While working on further attenuated viral strains, he created his most notable polio vaccine strain, known as CHAT. He created this vaccine strain by attenuation the virus in various cell lines. However, he then used the disabled children at Sonoma institution to create the vaccine strain itself, by passing the attenuated vaccine strain via four children and extracting the virus from fecal matter. He called the vaccine CHAT, according to him, because it was a truncation of Charleton, who was the last child used in the creation of the strain.
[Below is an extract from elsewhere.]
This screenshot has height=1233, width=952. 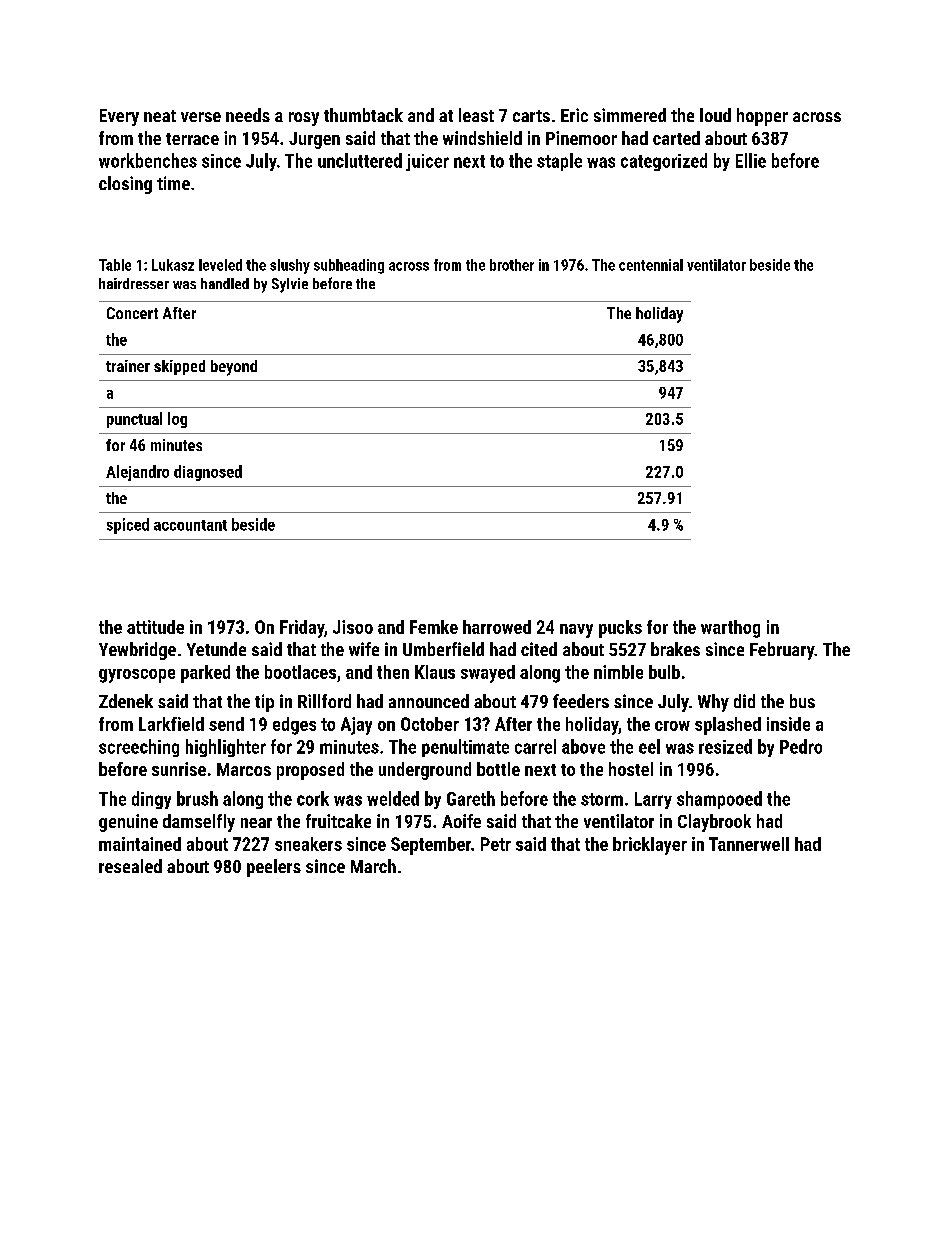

He conducted further trials at Sonoma in 1955, including those to see whether his attenuated vaccine strains would spread to non- vaccinees. As stated on page 221 of Edward Hooper’s book, The River:
In the course of these he and Tom Norton, assisted by a phalanx of nurses, had conducted two contact experiments, in one of which a group of six children who had been fed SM [one of Koprowski’s strains] and who were excreting virus in their stools were kept “in very intimate contact” with another eight children who lacked Type 1 antibodies. In practice, this meant that for the next twenty days the children (all of whom were incontinent) were allowed to play together for three hours a day on a plastic mat, which, although it was washed down to prevent its becoming grossly soiled, was deliberately not disinfected. In the course of the experiment, three of the unvaccinated children became infected with Type 1 virus.
Conclusion
Disabled children in institutions were an easy and convenient source of ‘raw material’ for vaccine testers. All three polio vaccine ‘pioneers’ tried to test their vaccines at disabled institutions and two actually did so.